What Does Abuse of Discretion Really Mean?

The ABA Journal has an interesting piece on a recent concurring opinion by Judge Richard Posner. It begins:

What has discretion got to do with it?

That’s one of the questions Judge Richard Posner of the Chicago-based 7th U.S. Circuit Court of Appeals asked in a May 17 concurrence (PDF) that criticizes legal jargon such as “abuse of discretion.” The “verbal formulas” in the majority opinion, Posner says, “are common, orthodox, even canonical. But they are also inessential and in some respects erroneous, and on both grounds ripe for re-examination.”

The phrases, Posner says, load the dice against defendants. One example, he said, is “abuse of discretion,” the standard the majority used to review claims of error in jury instructions.

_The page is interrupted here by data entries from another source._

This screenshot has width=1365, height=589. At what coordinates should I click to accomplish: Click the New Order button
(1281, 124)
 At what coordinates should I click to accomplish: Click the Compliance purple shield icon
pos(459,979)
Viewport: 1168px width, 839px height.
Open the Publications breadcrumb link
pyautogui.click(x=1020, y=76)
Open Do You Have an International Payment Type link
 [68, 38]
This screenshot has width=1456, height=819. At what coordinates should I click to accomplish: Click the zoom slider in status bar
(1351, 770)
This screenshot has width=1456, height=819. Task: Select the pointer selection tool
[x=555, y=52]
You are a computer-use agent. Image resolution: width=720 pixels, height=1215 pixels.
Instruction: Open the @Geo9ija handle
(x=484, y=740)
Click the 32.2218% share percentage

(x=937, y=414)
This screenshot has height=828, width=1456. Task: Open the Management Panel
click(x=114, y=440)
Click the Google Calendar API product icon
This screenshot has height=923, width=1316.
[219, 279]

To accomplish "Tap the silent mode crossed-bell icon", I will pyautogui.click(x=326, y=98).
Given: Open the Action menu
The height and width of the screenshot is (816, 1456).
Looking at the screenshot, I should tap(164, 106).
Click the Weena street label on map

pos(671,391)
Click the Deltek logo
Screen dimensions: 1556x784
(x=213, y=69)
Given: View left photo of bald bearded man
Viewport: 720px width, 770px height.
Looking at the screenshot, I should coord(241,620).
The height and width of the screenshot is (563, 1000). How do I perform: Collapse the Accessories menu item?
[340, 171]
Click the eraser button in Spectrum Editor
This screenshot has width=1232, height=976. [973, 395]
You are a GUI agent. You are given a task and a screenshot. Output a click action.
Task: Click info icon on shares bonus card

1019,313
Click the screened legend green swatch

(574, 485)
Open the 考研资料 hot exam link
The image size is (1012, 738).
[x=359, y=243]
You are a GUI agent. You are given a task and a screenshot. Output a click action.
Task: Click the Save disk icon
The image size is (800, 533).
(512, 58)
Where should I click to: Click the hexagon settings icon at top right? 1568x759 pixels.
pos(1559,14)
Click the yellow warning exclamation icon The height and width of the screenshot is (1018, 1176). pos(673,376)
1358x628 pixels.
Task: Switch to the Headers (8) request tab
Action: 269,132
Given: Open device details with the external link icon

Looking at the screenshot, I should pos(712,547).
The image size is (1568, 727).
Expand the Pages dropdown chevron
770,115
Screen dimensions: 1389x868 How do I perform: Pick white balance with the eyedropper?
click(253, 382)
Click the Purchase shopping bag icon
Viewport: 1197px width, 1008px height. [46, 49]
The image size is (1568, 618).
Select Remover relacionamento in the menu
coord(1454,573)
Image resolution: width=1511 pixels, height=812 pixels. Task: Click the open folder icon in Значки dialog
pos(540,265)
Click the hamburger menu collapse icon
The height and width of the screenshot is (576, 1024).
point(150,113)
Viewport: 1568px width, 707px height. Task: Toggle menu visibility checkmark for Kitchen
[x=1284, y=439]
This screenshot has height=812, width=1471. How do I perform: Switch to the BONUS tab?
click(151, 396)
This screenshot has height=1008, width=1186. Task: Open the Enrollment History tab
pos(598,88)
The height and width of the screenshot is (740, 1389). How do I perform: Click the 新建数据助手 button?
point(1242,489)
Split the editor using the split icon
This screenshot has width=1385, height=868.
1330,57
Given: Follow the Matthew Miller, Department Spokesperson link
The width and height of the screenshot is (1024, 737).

“Common as the term ‘abuse of discretion’ is in opinions dealing with appeals from district court decisions, I find it opaque,” he writes. “If the appellate court is persuaded that the trial court erred in a way that makes the trial court’s decision unacceptable, it reverses. What has discretion to do with it? And ‘abuse’ seems altogether too strong a term to describe what may be no more than a disagreement between equally competent judges—the trial judge and the appellate judges—that the appellate judges happen to be empowered to resolve as they see fit.”

The National Law Journal notes the concurrence in this story (sub. req.) and interviews Posner about his views here (subscription required).